The whir of drones in Lithuanian skies over several recent weeks wasn’t just noise for a contingent of U.S. soldiers.

During the just-completed Project Flytrap 5.0 exercise at Pabrade Training Area, a sprawling military training site near the border with Belarus, troops found themselves increasingly listening for threats overhead as large numbers of drones filled the airspace during training operations.

The exercise reflects a growing reality in modern warfare: on battlefields crowded with an ever-increasing variety of reconnaissance and attack drones, soldiers have a bigger expanse to monitor.

“It increases the real effect,” said Sgt. 1st Class Tyler Harrington, a platoon sergeant with Eagle Troop, 2nd Cavalry Regiment. “No longer am I just scanning to my 12 o’clock and around me at ground level. Now we have to scan up and out as well.”

Harrington said troops are increasingly learning to distinguish drones by sound before they come into view.

“Some one-way attack drones have a higher buzz sound; they sound faster and more rapid versus your enemy reconnaissance assets.
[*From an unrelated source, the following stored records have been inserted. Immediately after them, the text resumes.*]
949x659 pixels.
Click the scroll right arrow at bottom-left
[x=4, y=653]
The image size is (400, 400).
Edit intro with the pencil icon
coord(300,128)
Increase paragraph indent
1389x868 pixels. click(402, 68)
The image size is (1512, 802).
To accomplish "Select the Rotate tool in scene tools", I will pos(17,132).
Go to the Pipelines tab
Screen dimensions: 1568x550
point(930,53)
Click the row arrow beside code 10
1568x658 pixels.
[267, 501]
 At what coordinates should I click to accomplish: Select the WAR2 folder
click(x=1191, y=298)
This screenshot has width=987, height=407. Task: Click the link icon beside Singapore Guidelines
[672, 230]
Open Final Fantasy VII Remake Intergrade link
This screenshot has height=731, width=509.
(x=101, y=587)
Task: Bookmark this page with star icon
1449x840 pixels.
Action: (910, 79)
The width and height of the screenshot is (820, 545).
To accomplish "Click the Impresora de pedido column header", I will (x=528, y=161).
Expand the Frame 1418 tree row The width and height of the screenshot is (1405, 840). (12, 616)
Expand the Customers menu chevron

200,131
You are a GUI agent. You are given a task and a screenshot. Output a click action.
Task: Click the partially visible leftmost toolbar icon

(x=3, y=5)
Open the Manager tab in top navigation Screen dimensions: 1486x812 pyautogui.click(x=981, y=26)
They’re flying at a higher level,” he explained.

Harrington said the exercise incorporated large numbers of drones simultaneously during some scenarios, forcing troops to react to a host of aerial threats while ground forces maneuvered below.

Project Flytrap 5.0, which started April 30 and ended Tuesday, was part of Saber Strike 26, a wider multinational exercise across the Baltic region.

The exercise brought together U.S., British and allied forces to evaluate new drone and counterdrone systems under realistic battlefield conditions.

During some scenarios, U.S. troops faced off against British paratroopers in simulated combat involving dozens of drones in the air at once. Soldiers tested systems designed to detect, jam and shoot down hostile drones while also maneuvering their own unmanned aircraft overhead.

The exercise comes as militaries around the world race to adapt to the rapid spread of low-cost drones, which have transformed battlefields in conflicts ranging from Ukraine to the Middle East.

Commercially available systems and relatively cheap one-way attack drones have increasingly been used for reconnaissance, strikes and overwhelming air defenses.

Project Flytrap is part of the Army’s effort to adapt more quickly to those rapidly evolving threats by testing new drone and counterdrone systems directly in the field.

“What we’ve done here is simple in concept but powerful in execut

Tags

Counter-UAS
Electronic Warfare
drone swarms
Lithuania
US Army
2nd Cavalry Regiment
one-way attack drones
reconnaissance drones
British Army
Project Flytrap
Saber Strike 26

Original Source

Stripes (via Exa)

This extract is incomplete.